4.15Sections 40 and 41 are important sections that empower trustees in private trusts to distribute to beneficiaries outside of the explicit distribution requirements in a trust deed for the beneficiary’s advancement, education, maintenance or benefit. The sections are detailed and include a number of restrictions on how these powers must be exercised.
4.16The sections are long-winded and overly complex. Their language is in need of modernisation. We have particularly considered whether the wording “maintenance, education, advancement or benefit” needs to be updated.
4.17Some of the restrictions on how these powers may be exercised are now considered too limiting and many trust deeds override these powers with powers that are less restrictive. Section 40 requires the trustee to apply an objective “reasonableness” test and to consider other trust funds that may provide for a beneficiary in exercising the discretion to pay the beneficiary income. Section 41 limits the amount that may be advanced to a beneficiary to the greater of $7,500 or half of the beneficiary’s total share and requires the consent of a life tenant if capital is going to be paid out.
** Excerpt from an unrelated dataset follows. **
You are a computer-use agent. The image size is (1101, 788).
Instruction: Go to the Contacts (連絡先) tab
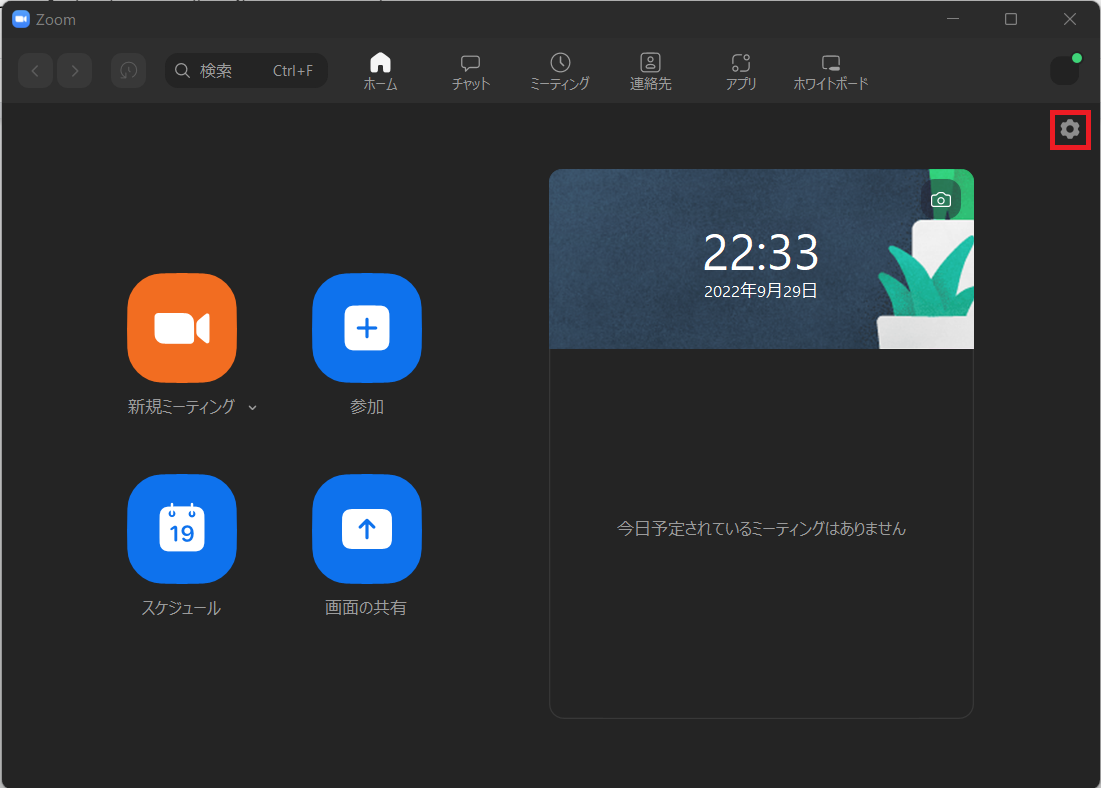click(x=650, y=71)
The NZLS commented that section 41 does not make it clear that those who hold contingent interests under a double contingency are not eligible for an advance, but case law has shown this to be the case.
4.18The terms “maintenance” and “advancement” may be somewhat out of date, but we are of the view that the best approach is to retain the current wording to describe the purposes for which payments may be made under sections 40 and 41. Nearly all submitters wanted the terms retained because their meaning is settled and a change could bring unnecessary uncertainty. The courts have interpreted these terms broadly to encompass payments that enhance a beneficiary’s comfort and wellbeing. We propose that this broad approach can be made clear in the new legislation by defining the terms to include these wider concepts.
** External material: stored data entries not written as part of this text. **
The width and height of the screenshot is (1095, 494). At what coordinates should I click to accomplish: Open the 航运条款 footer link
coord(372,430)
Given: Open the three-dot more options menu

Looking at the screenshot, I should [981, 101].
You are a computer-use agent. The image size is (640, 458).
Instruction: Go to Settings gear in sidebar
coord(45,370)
4.19The NZLS commented that the mix of a subjective test (“at his sole discretion”) and an objective test (“as may, in the circumstances, be reasonable”) in section 40(a)(1) results in confusion and is difficult for trustees to apply. We agree that the objective test unhelpfully limits trustees’ discretion and should be removed. This is in line with our general proposed approach to trustees’ powers of removing restrictions in the default provisions and relying on clear trustees’ duties to regulate the exercise of trustees’ powers.
4.20The same principle applies to the requirement in the proviso to section 40(1) that where the trustee has notice of another trust fund from which a minor beneficiary may benefit, the trustee should apportion the payment to this beneficiary accordingly. The NZLS also questioned this restriction. We consider that it should be removed because it is a significant fetter on trustees’ discretion, and is impractical and potentially costly to carry out in practice. It is almost always overridden in trust deeds.
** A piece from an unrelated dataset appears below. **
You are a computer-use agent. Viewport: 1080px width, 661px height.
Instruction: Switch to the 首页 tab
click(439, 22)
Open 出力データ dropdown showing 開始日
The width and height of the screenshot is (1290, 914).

4.21Submitters advised that most trust deeds override the default limits to the amount that may be advanced to a beneficiary under section 41 and nearly all thought the restriction should be removed. The monetary limits are out of date. Including any monetary limit risks the same problem in the future. We consider that giving trustees a broad power regarding the amount that may be advanced, subject to the trustees’ duties of reasonable care and even-handedness, would address any concern that without the limits beneficiaries may suffer because of an erosion of capital. This reform would not be able to apply to existing trust deeds, as settlors of deeds that rely upon the current Act’s default provision intended that these limits apply.
4.22We have considered whether the requirement in section 41 for the court or the life tenant to consent if capital is to be paid out to a beneficiary should also be removed in the interests of reducing the restrictions on trustees’ powers in the default provisions. However, this remains a significant guard against trustees disregarding a life tenant’s interest and acknowledges the life tenant’s property interest in the capital of the trust.
4.23Submitters unanimously supported reducing the age of majority for beneficiaries under section 40 from 20 years to 18 years. We consider it is appropriate to reduce the age to reflect the current social and legal context where 18 year olds are generally considered to have capacity (discussed more fully below).